**Aim of the task:** Look below for the line that has "Task: Click the ID column sort icon"; output exactly from it through the line that has "The height and width of the screenshot is (952, 1280).", and leave the pictures out.

**Extracted data:**

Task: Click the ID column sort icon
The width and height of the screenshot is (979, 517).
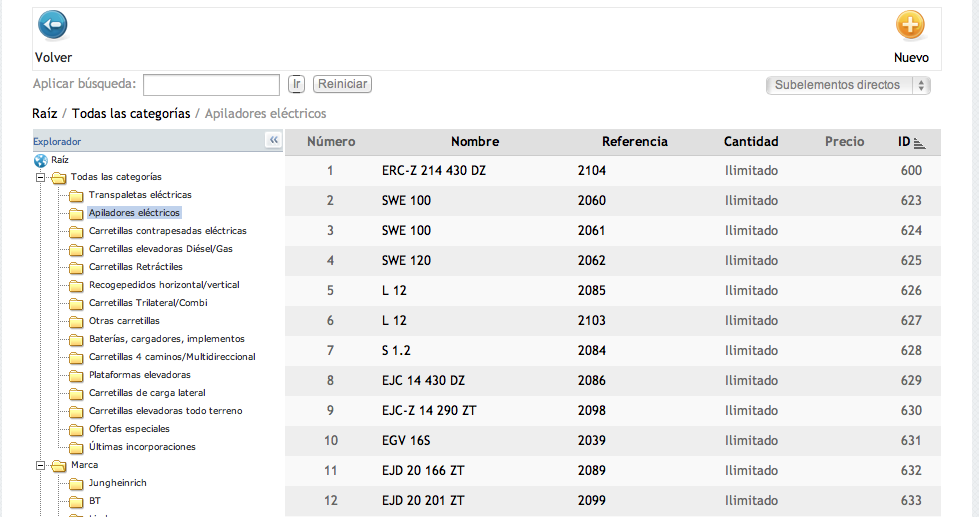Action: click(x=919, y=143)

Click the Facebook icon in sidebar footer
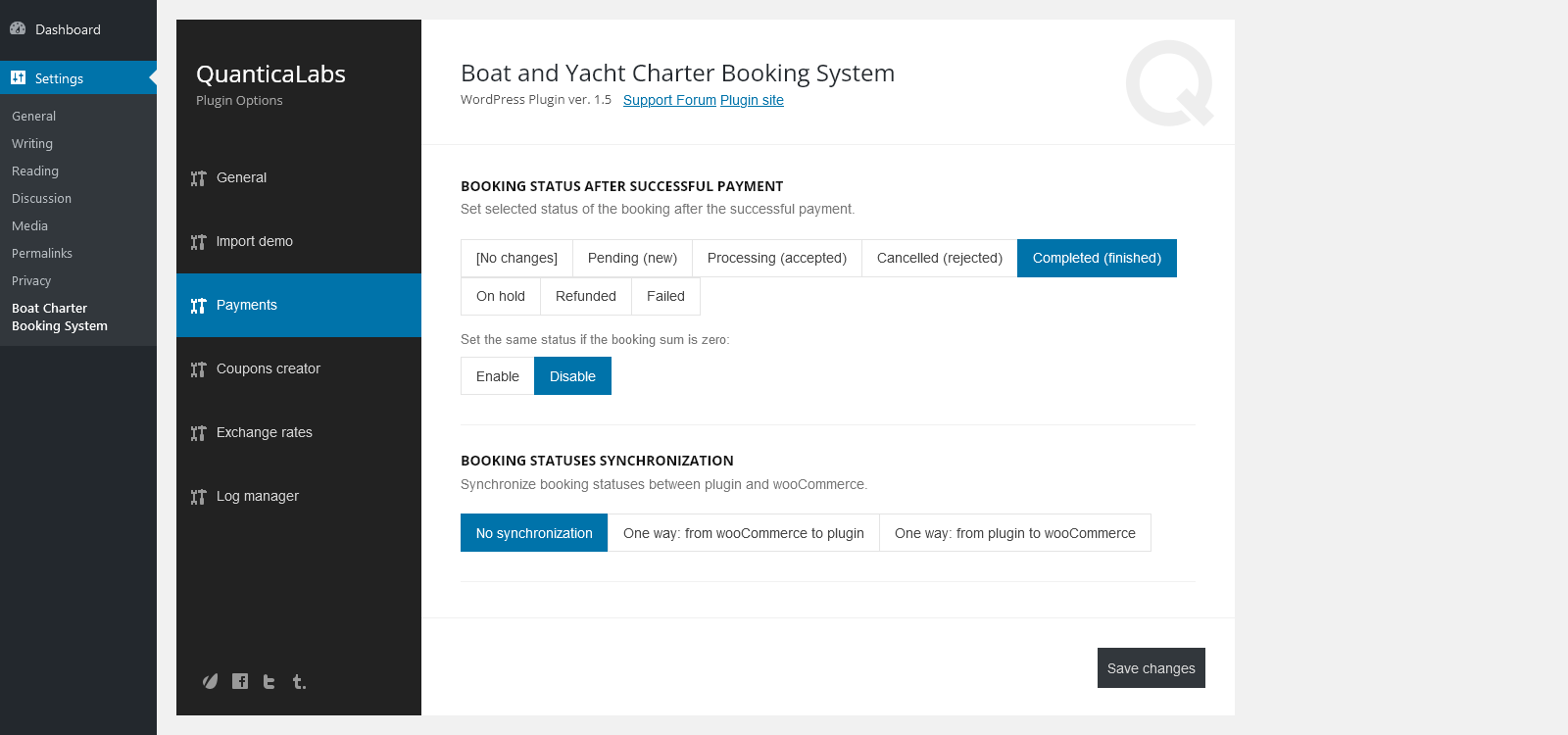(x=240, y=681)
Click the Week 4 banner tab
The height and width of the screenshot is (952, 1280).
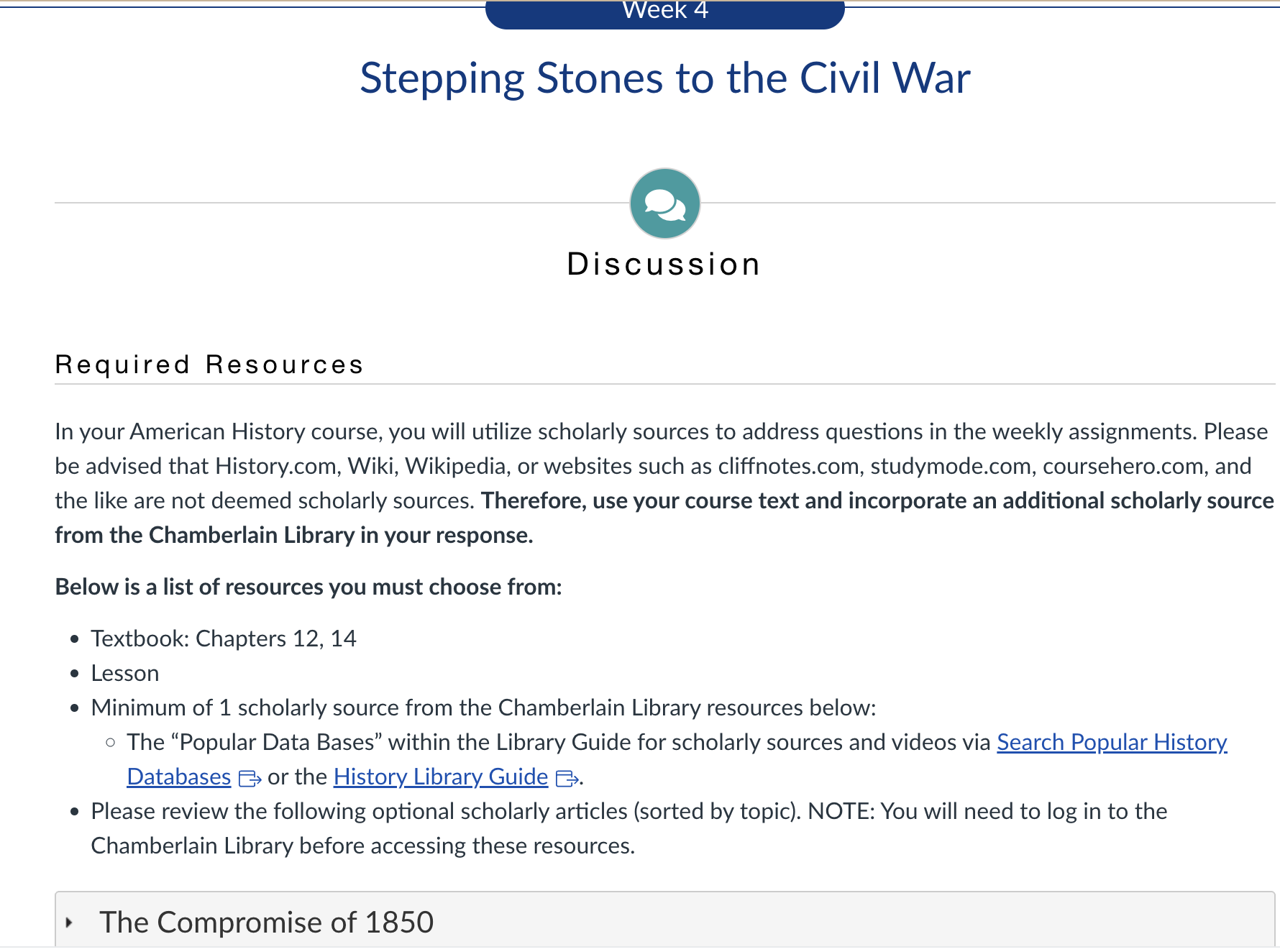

--

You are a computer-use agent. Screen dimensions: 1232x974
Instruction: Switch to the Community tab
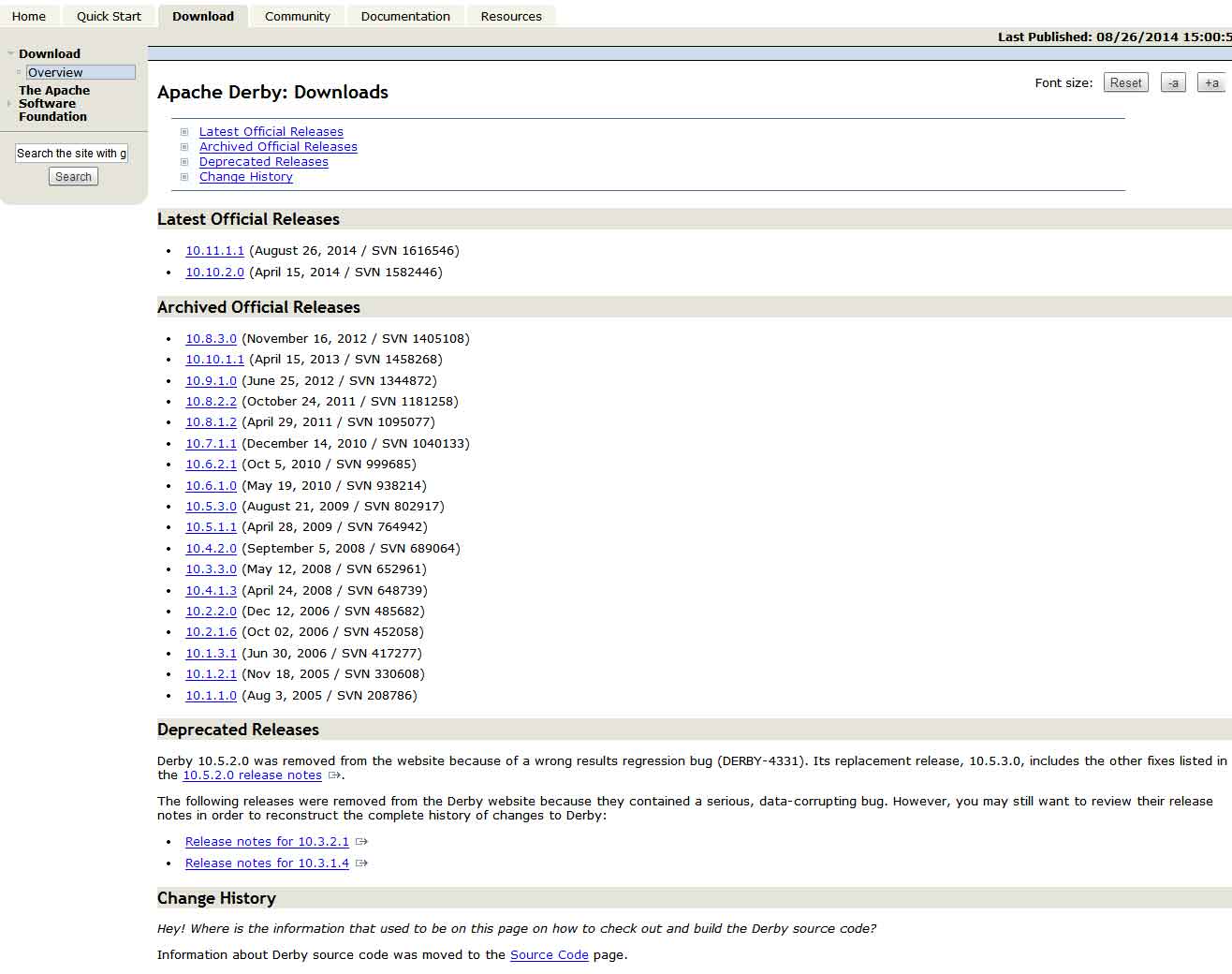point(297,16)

* * *

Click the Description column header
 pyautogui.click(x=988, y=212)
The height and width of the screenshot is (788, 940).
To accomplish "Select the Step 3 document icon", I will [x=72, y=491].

**Reply to the task:**
Task: Click the ID column sort icon
The width and height of the screenshot is (979, 517).
Action: click(x=919, y=143)

Click the Facebook icon in sidebar footer
(x=240, y=681)
Click the Week 4 banner tab
The height and width of the screenshot is (952, 1280).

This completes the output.